During the early summer of 1866, thousands of armed, uniformed and supplied Fenians crossed the border from the US into Canada as part of an invasion. Although having some initial success against inexperienced Canadian militias, the Fenians were undone by poor logistics and the American government moving swiftly to block their efforts, fearing their activity would the pretext for a war between the US and the British. The invasion force itself was commanded by John O'Neill, who engaged a larger British force at Ridgeway on 2 June 1866; when the expected reinforcements failed to materialise, his men retreated across the Niagara River, where many were taken into custody by American troops under General George Meade, best known for commanding the Union forces at Gettysburg. Roberts participated in the invasion, and for his part, he was arrested in New York on 7 June. He would be detained until 15 June. Roberts was held during this period in the Ludlow Street Jail, the federal prison in New York City, and within days of his release he was reportedly being introduced around the halls of the Congress and meeting with prominent legislators, taken as one indication of the political influence then attributed to the Fenians. 3 days later, Roberts (thanks to the support of Irish-American politicians) was allowed to deliver an address to the US Senate appealing for them to support amnesty for IRB prisoners in Ireland. Afterwards, Roberts went on a speaking tour of America, where he told audiences that American politicians would not receive the support of the Irish community unless they supported Fenianism. Perhaps aware that this might be an accurate reading of sentiments, in September 1866 President Johnson ordered that the arms seized by the United States army from the Fenian during the invasion be returned.

In March 1867, Fenians in Ireland launched the Rebellion of 1867. Although directed by a number of veterans of the US Civil War, like the Fethard, County Tipperary born, confederate veteran Thomas Francis Bourke, or the Suresnes, Paris born, former Unionist Gustave Paul Cluseret, the effort was generally a disorganised failure.
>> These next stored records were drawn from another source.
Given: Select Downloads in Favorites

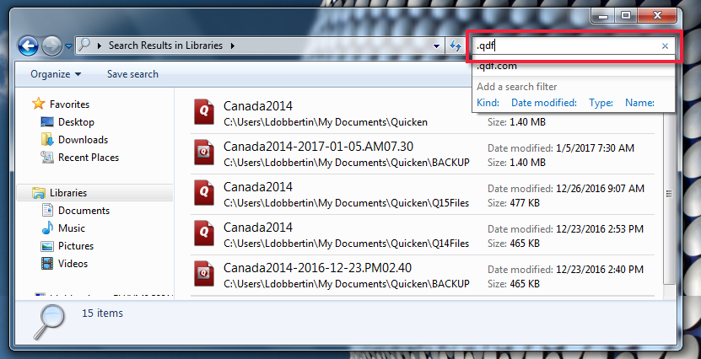Looking at the screenshot, I should [x=81, y=140].
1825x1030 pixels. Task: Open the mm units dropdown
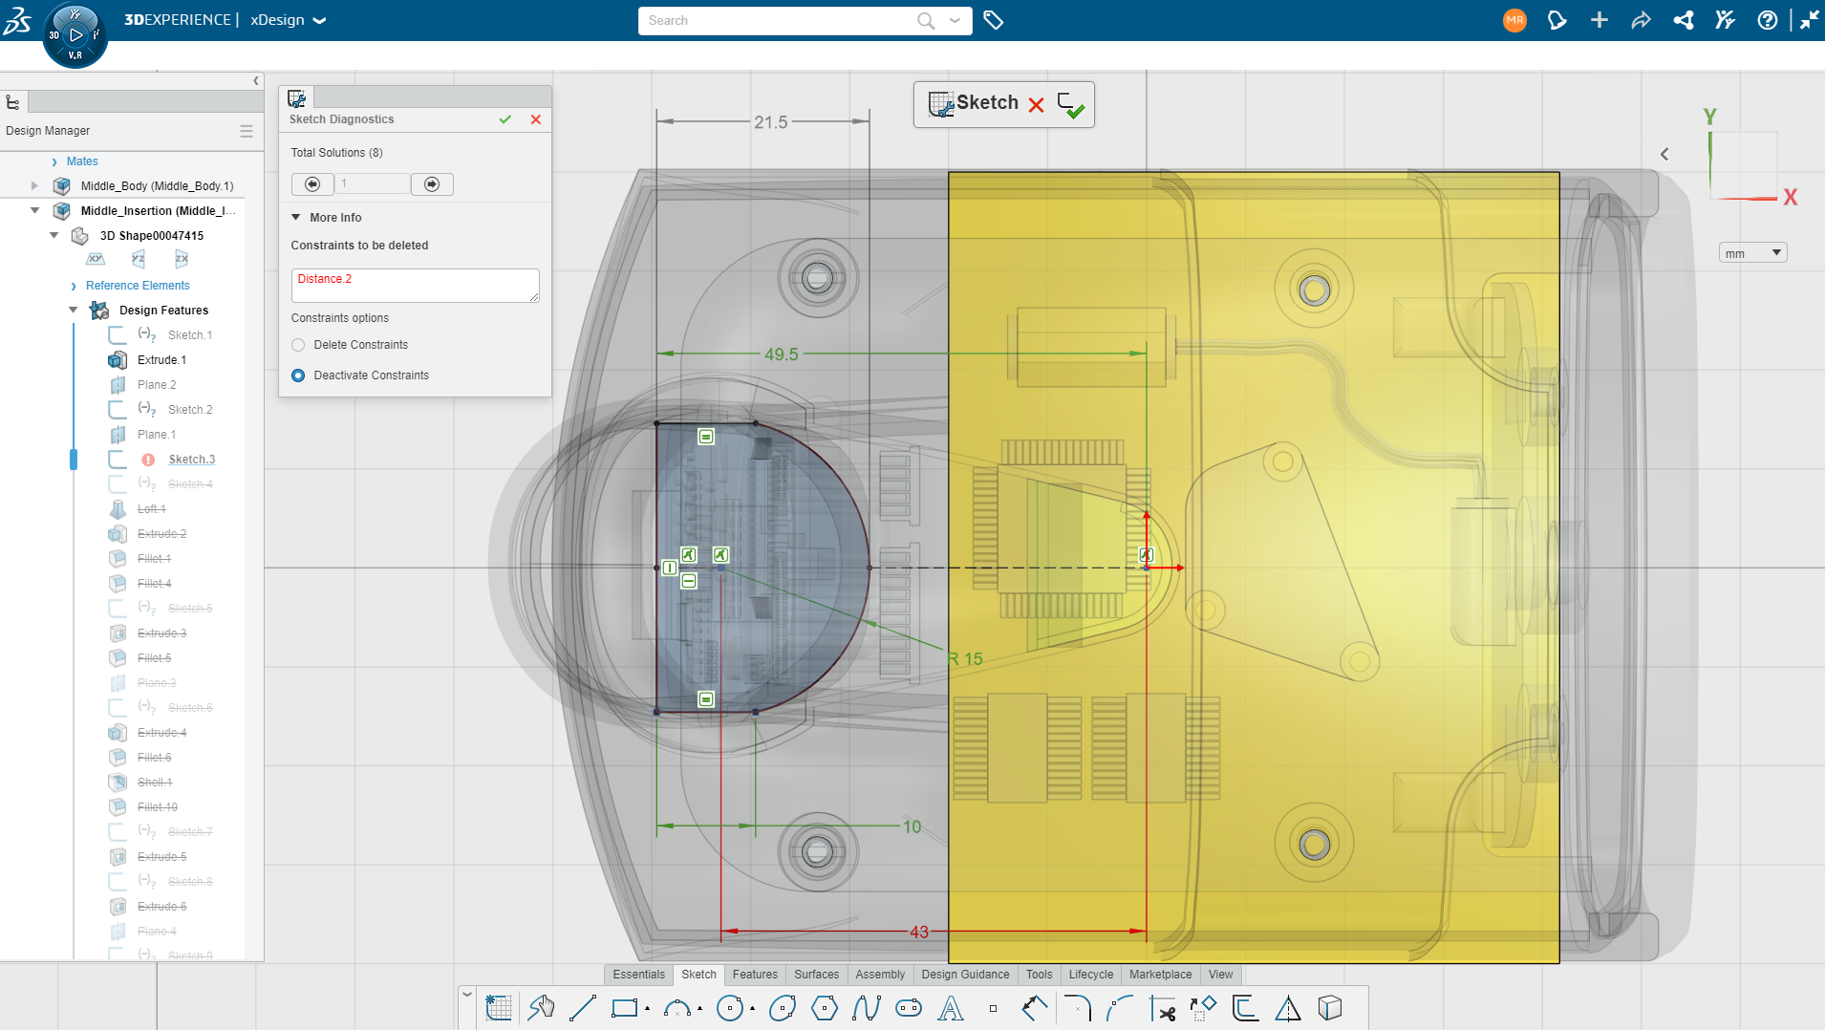pos(1751,253)
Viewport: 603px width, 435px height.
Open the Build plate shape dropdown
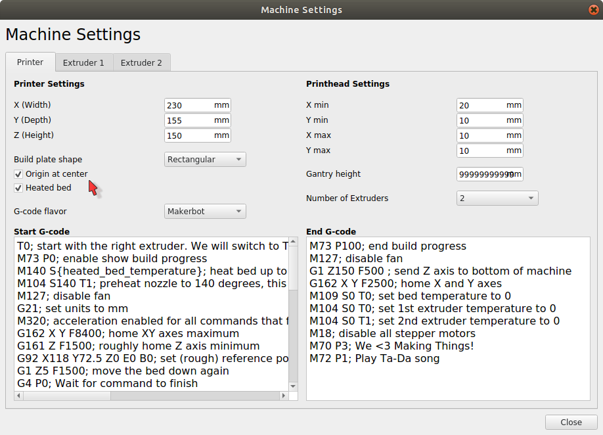(x=205, y=160)

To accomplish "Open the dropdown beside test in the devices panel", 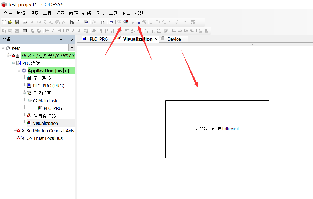I will 71,48.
In the aftermath Roberts sent men on his behalf to take control of the Irish Republicanhood Brotherhood. In June 1867, Fenians from both Ireland and American assembled in Paris for a convention to decide their next move. During this visit Roberts also negotiated separately with a Fenian faction from the British Isles and signed a so-called Treaty of Paris pledging cooperation between the two groups, though little came of the agreement in practice. Roberts proposed that the IRB replace the office of President with a "Supreme Council", of which he would be the head. While the motion to create a Supreme Council succeeded, Roberts was not named the new leader. Incensed, Roberts resigned as leader of the Senate faction on 31 December 1867 and began to withdraw from revolutionary Fenianism. In 1870 he opposed more raids into Canada.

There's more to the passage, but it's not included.